SHI TO PARTNER WITH DEPARTMENT OF INTERIOR ON MOVE TO NEW BUILDING
Move to begin this week
24 February 2015
A little-known clause in the Alaska National Interest Lands Conservation Act (ANILCA) authorizes the National Park Service as part of the Department of Interior to offer advice, support and technical expertise to ANCSA corporations and Native groups in the preservation, management, display and interpretation of cultural resources.
Through the service, known as the Statewide Cultural Assistance Program, a curator with the Sitka National Historical Park will travel to Juneau for a week to help professional staff at Sealaska Heritage move ethnographic, art and archeological objects from Sealaska to the Walter Soboleff Building downtown.
About a half dozen groups have tapped the service in the past twenty years, said Sitka National Historical Park Superintendent Mary A. Miller, noting the program is a natural fit for SHI as it moves collections to its new facility.

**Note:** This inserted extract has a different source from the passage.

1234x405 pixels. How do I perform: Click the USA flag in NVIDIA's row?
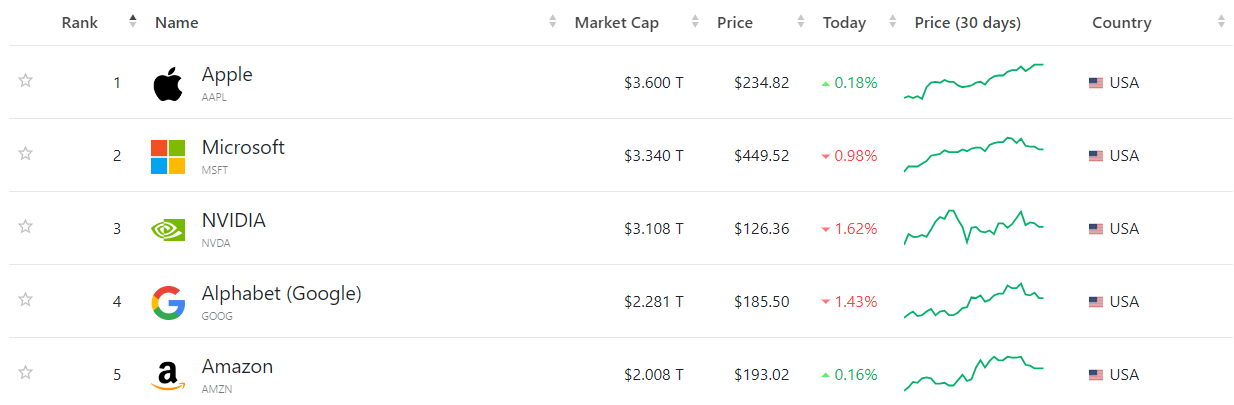[x=1096, y=229]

"We are pleased to be able to offer up professional assistance to Sealaska Heritage and to help play a small role in the opening of the Soboleff building," Miller said.
It's the first time the institute has moved its collections on such a large scale, and the curatorial assistance will contribute to the efforts being taken to carry out the move according to museum-quality preservation standards.
"We just recently learned of this provision in ANILCA and it will be of great help to us as we begin moving our collections," said SHI President Rosita Worl. "This is a wonderful opportunity and a very significant partnership."
The curator will work with the institute's archivist to ensure there are controls for tracking collections during the move and that the new storage locations are documented in SHI's electronic catalog database, among other things. The curator, Kelsey Lutz, will be in Juneau on Monday, Feb. 23, and stay through the end of week.
The pieces will be moved to new compact storage units customized for the environmentally-controlled storage area in the new building. Purchase of the storage equipment was funded through a grant from the National Endowment for the Humanities, which also is funding the construction of preservation-quality storage boxes and mounts for the collections.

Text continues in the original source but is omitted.